In January 2023, we asked ChatGPT to repeat the task. It responded: “The purpose of a review is to provide a fair and objective assessment of the strengths and weaknesses of a study, not to be cynical or negative for the sake of it.”

The two interactions show the incredible speed with which generative artificial intelligence is developing. They also highlight both the potential for Large Language Models (LLMs) such as ChatGPT and Bard to aid peer review, alleviating some of the problems that have undermined the system in recent years, and the possibility of creating new pitfalls—something we discuss in a recent paper.

Automation in peer review predates generative AI. Computer assistance with specific tasks, such as screening references, plagiarism detection and checking compliance with journal policies, has become commonplace. Generative AI, however, could significantly increase both the number of automated tasks and the degree to which they can be automated, benefiting specific parties within the peer review system.
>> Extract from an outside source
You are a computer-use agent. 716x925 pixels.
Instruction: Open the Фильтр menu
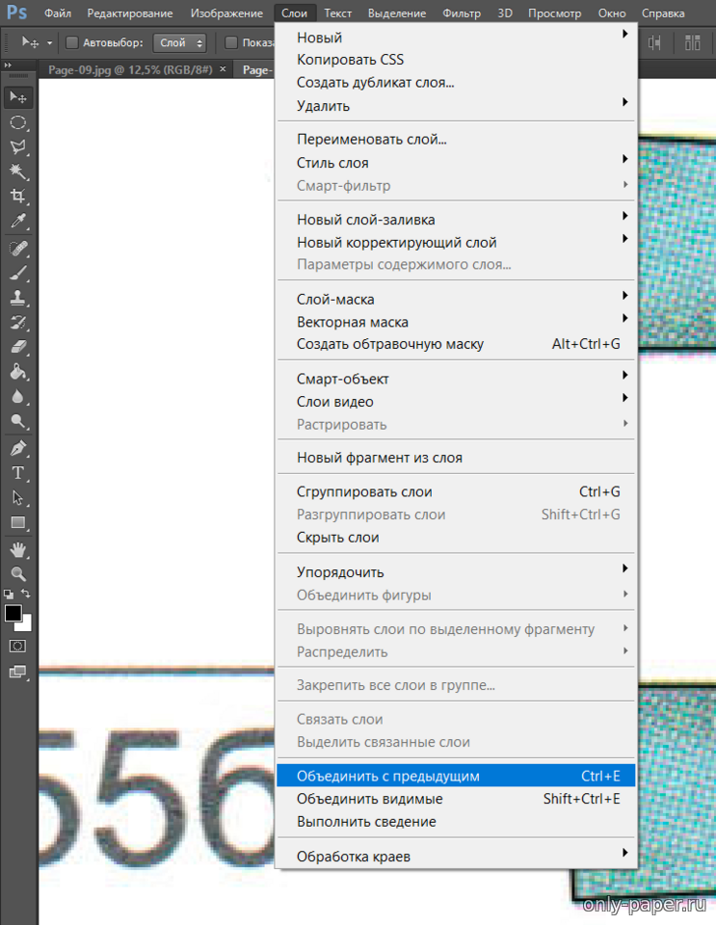462,13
For example, generative AI can help editors find reviewers and produce decision letters, and support reviewers to write constructive, respectful and readable reports more efficiently. It can also support editors, reviewers and authors to focus more on the content of papers and review reports, rather than grammar, format or similar issues.

It could also make the reviewer pool more diverse, by helping qualified reviewers who have difficulty writing in academic English. It could make reviewing less arduous, and reviews more constructive. All this would boost the scale and efficiency of the review system, perhaps facilitating innovative publishing systems based on post-publication reviews and curation of preprints. 

Cause for concern

However, there are also reasons for concern. Developers of LLMs do not reveal how their models are trained. Their output can be unreliable—LLMs are known to ‘hallucinate’. Political and commercial considerations render the technologies inaccessible in some places, and they may not remain free to use. All this creates concerns regarding bias, inclusivity, equity and diversity.

Reinforcing biases

Moreover, LLMs are inherently conservative because they are trained on past data, so tools using such models may reproduce or amplify existing biases. The opacity around how models use data and prompts raises concerns about data security, intellectual property rights, copyright and the confidentiality of authors and research subjects. And while the technology’s rapid enhancement is desirable or even required to keep up with research frontiers, it also means that AI-assisted reviewing cannot always be reproducible. 
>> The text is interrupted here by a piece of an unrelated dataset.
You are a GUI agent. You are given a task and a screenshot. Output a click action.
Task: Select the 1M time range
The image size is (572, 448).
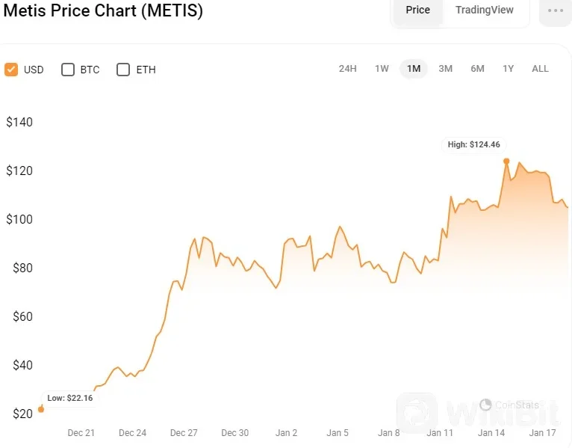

Beyond all of this, there are specific issues related to using generative AI in peer review. Being an author, reviewer or editor means being part of a community and is inherently educational. The review process builds the social foundations of scholarly disciplines and forms a platform where norms and standards are debated. If important parts of the review process are outsourced to AI tools, how would this affect research communities? What would it then mean to be a ‘peer’ in peer review?

We believe generative AI can be used productively to support peer review, but only under certain conditions. At the very least, transparency is needed. Users, be they editors, reviewers or others, must declare when and how they use generative AI, and how it affected their deliverables. Reviewers and editors also need training in using generative AI, while journals, preprint servers and review platforms need to have clear policies on acceptable use.
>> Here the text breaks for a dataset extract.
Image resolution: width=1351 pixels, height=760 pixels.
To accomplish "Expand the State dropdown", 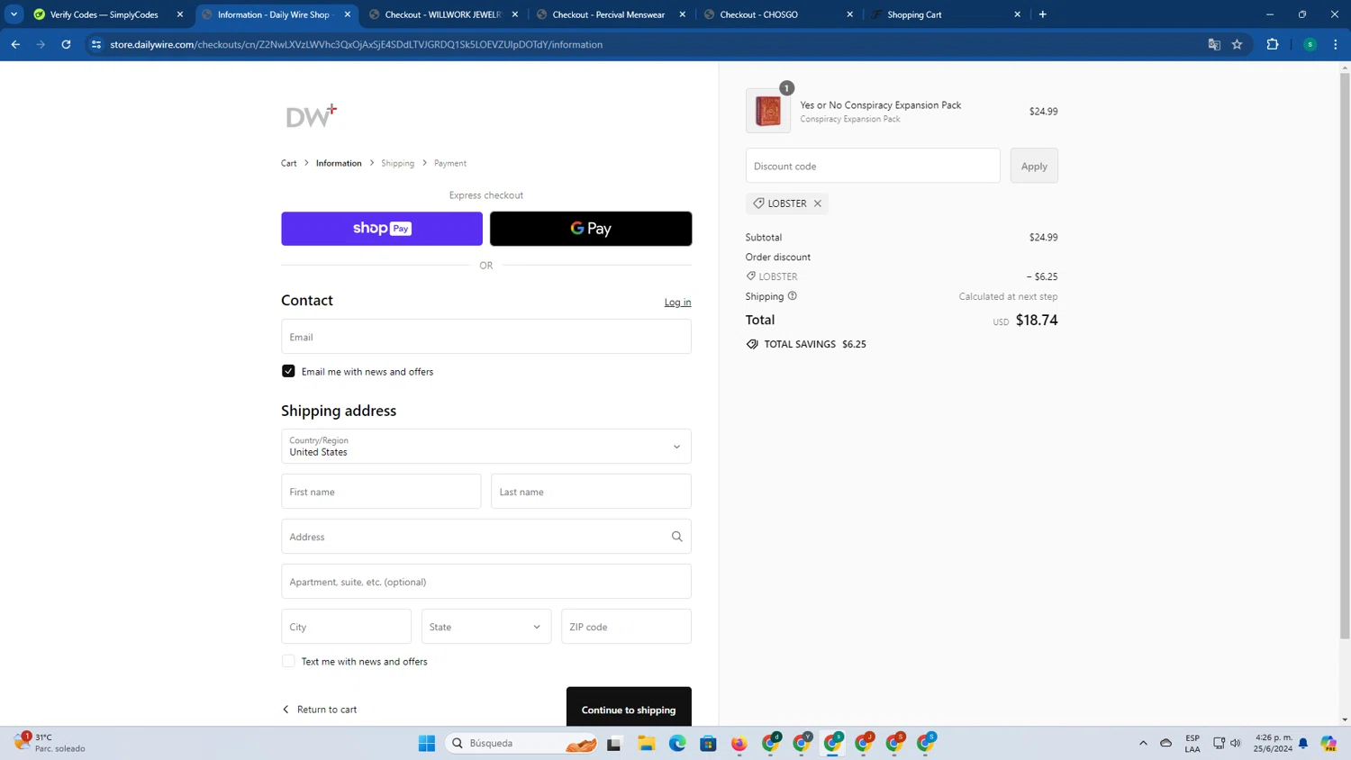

Such policies will require monitoring. Some have suggested that generative AI may be able to detect and track problematic use, but this would get us into an arms race that would itself be problematic. 

Generative AI, then, holds the promise of making review more efficient and alleviating reviewer fatigue and shortage, but its use is not without risks, some of which are difficult to anticipate. Therefore, to responsibly unlock the potential of LLMs in review requires careful, controlled and transparent experimentation, leading to policy development. That needs to start with a conversation between researchers, publishers, journals and tech companies. 

Mohammad Hosseini is a researcher at Northwestern University, Chicago. Serge Horbach is a researcher at Aarhus University, Denmark.